The German Syndicalists had expected to obtain from Moscow what by reason of its very constitution was impossible. We were never of the opinion and certainly not a single delegate, who has taken part in our work, had ever thought for a moment, that the Congress could end with the formation of an International of a specific Revolutionary Syndicalist character. Its purpose was more the unification – upon the ground of mutual concessions of all those Syndicalist organizations accepting the principle of the class war and opposing the compromising tactics and social peace propagated of the yellow Amsterdam International.
If every tendency and shade of opinion wished to form its own international organization, it would end in the formation of a great number of international groups which would fight amongst themselves to the advantage of the capitalist class. “Purity” of principles would be assured, but the interests of the bourgeoisie would not be in the least injured thereby.
We cannot understand the purpose of the German Syndicalists. There would be some sense in it, if these comrades could prove to us that those organizations, adhering to our principles, are strong enough to carry the social revolution to completion throughout the world Revolutionary Syndicalism has its fighting traditions and a firm foundation in the workers’ movements in the Latin countries. In Central Europe and in the scarcely awakened Orient Revolutionary Syndicalism is, however, absolutely unknown, and it would be a mistake to organize the international revolutionary forces without taking into account the fight of the European and American masses as also the trade-union movements in Russia and in the East.
In the period previous to the world war the International in fact united only the proletariat of the European countries.
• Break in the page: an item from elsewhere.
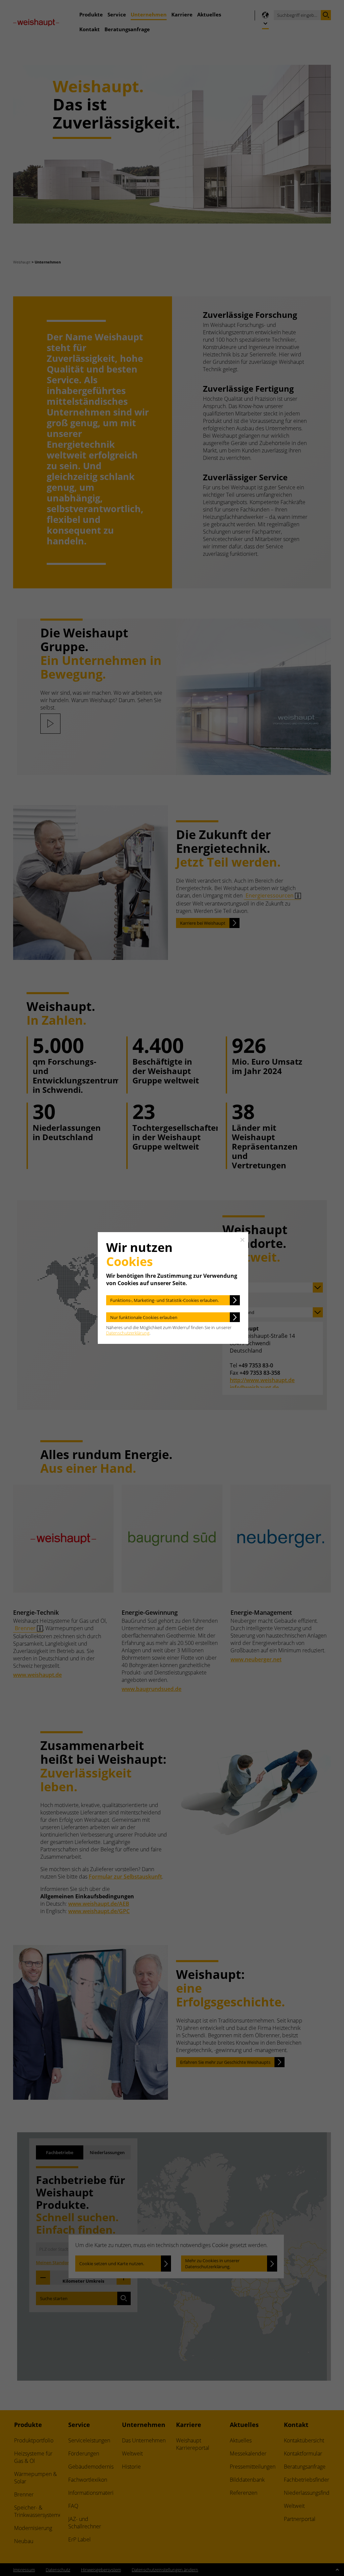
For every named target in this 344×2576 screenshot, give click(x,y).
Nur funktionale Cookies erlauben (143, 1317)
Meanwhile there exist in the East and in the Far East millions of workers, who are exposed to the most terrible exploitation. The daily progressing industrial development has also awakened there the proletarian class. In the process of economical development and violent struggles, their organizations are becoming stronger and in the face of extraordinary difficulties they are fearlessly standing up against bourgeois exploitation.
In the period previous to the world war the International in fact united only the proletariat of the European countries. Meanwhile there exist in the East and in the Far East millions of workers, who are exposed to the most terrible exploitation. The daily progressing industrial development has there also awakened the proletarian class. In the process of economical development and violent struggles, their organizations are becoming stronger and in the face of extraordinary difficulties they are fearless standing up against bourgeois exploitation.
Over this gigantic area our Revolutionary Syndicalists have not the least influence, and we greatly doubt whether German Syndicalists will obtain it, even if they for this purpose use a new International, which they propose to create.
Only the international mass organization which has the unshakable will to carry through the revolution can gather about it the revolutionary workers of all countries. No other organization outside the Red Trade Union International gives us as many guarantees in this respect. To sever from it means to leave the revolutionary circle and to promote the efforts to split the forces fighting against the bourgeois rule, and this at the moment when the capitalist class is concentrating and mobilizing all its strength. Therefore it is today more necessary than ever to safeguard the unity of all elements fighting for the social revolution.